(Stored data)

⟨

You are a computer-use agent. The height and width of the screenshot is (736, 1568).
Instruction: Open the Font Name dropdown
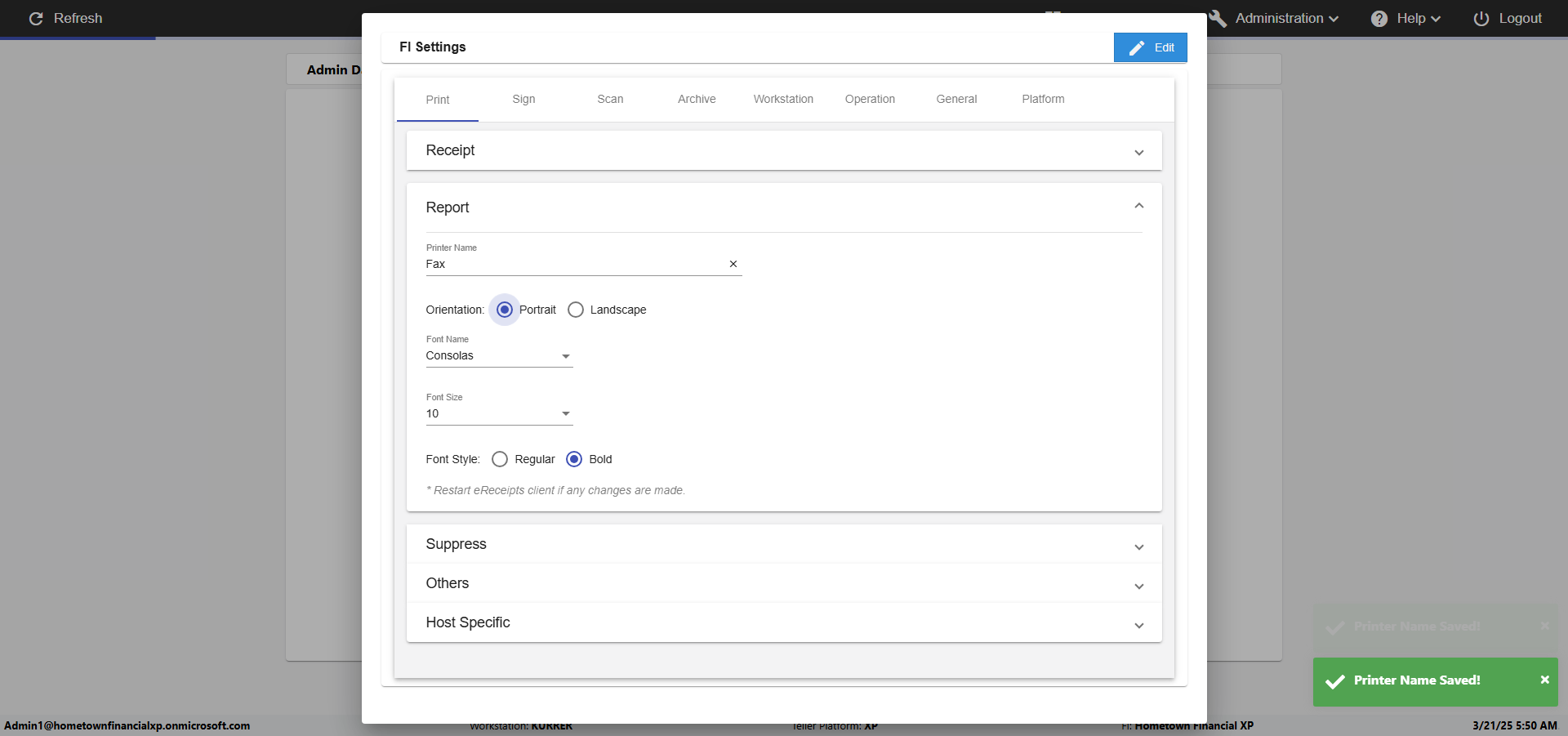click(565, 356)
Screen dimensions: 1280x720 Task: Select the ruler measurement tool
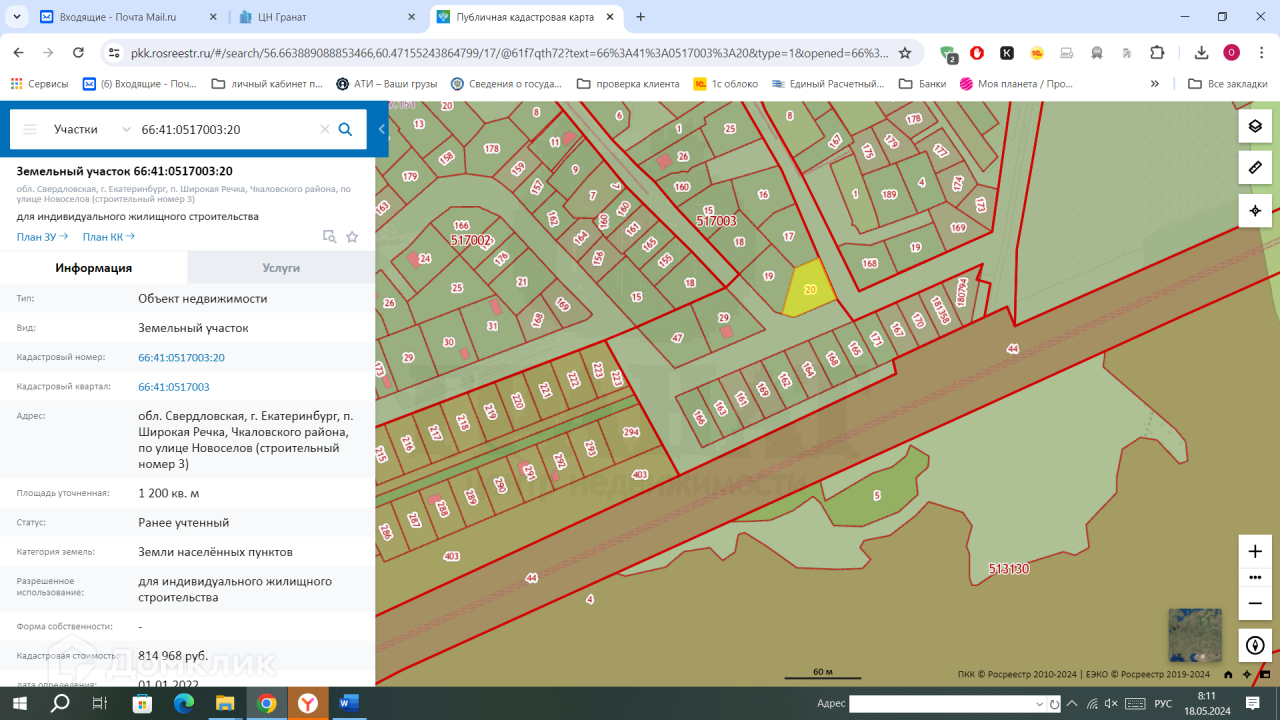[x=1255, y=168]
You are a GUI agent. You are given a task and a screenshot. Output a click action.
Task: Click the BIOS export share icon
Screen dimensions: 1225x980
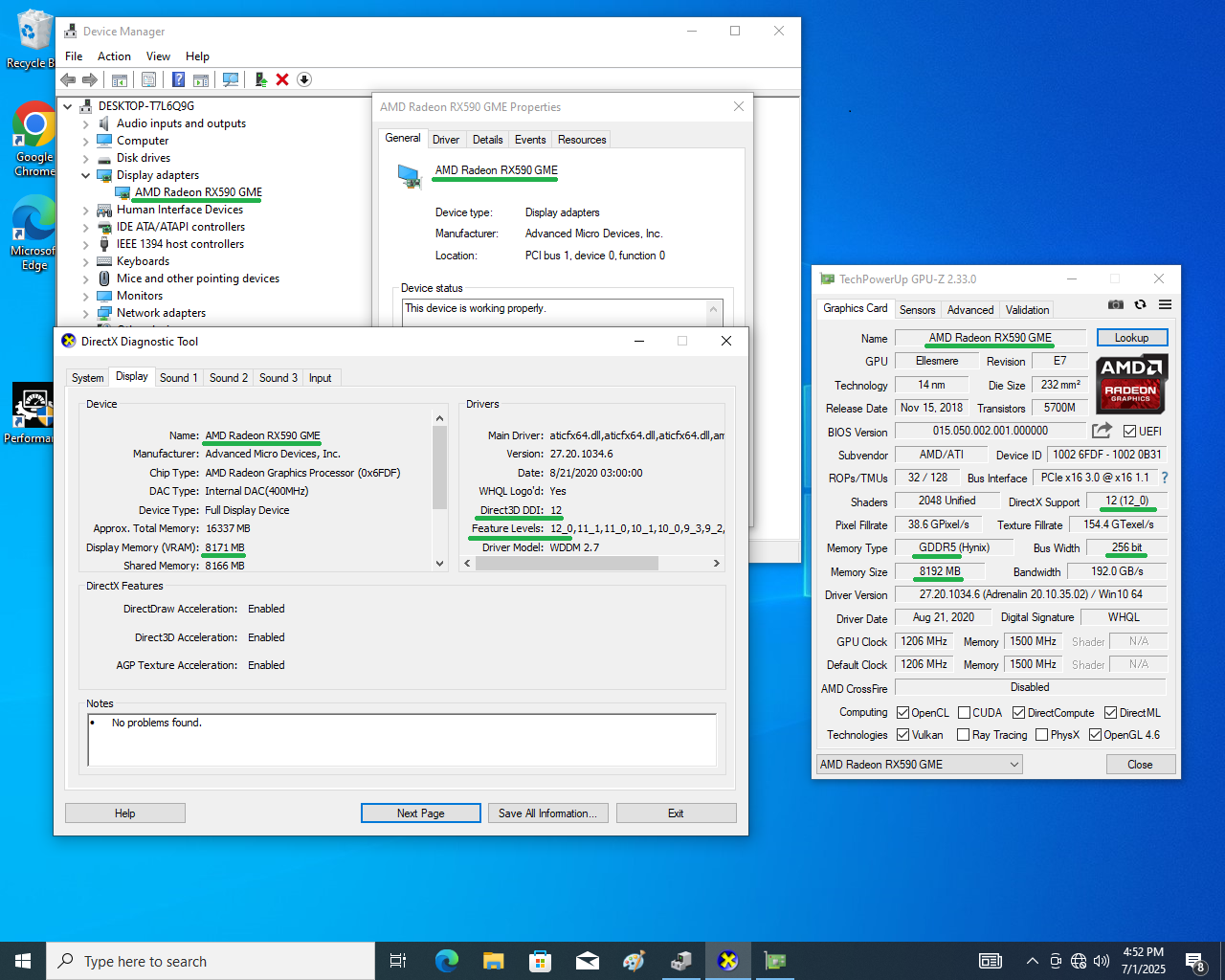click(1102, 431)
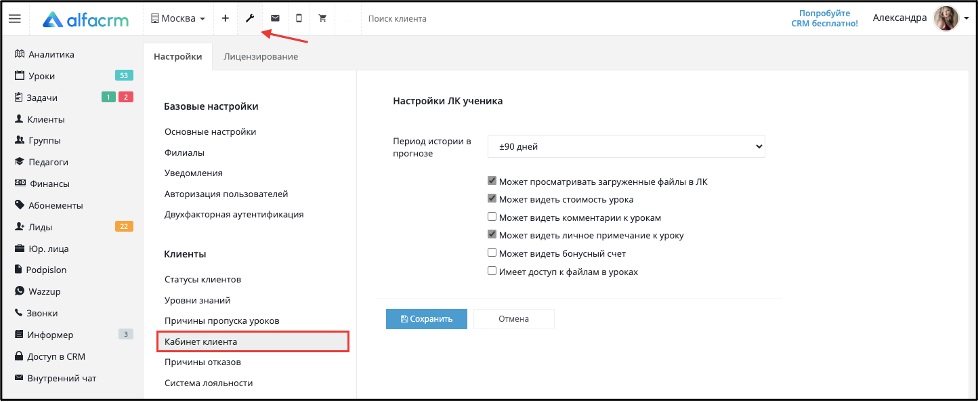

⟩

• _TO DO_
Print each line above exactly as it appears, excluding all images.

• _EXPECTED ANSWER_
You are a computer-use agent. The height and width of the screenshot is (736, 1568).
Instruction: Open the Font Name dropdown
click(565, 356)
Screen dimensions: 1280x720 Task: Select the ruler measurement tool
[x=1255, y=168]
You are a GUI agent. You are given a task and a screenshot. Output a click action.
Task: Click the BIOS export share icon
Screen dimensions: 1225x980
click(1102, 431)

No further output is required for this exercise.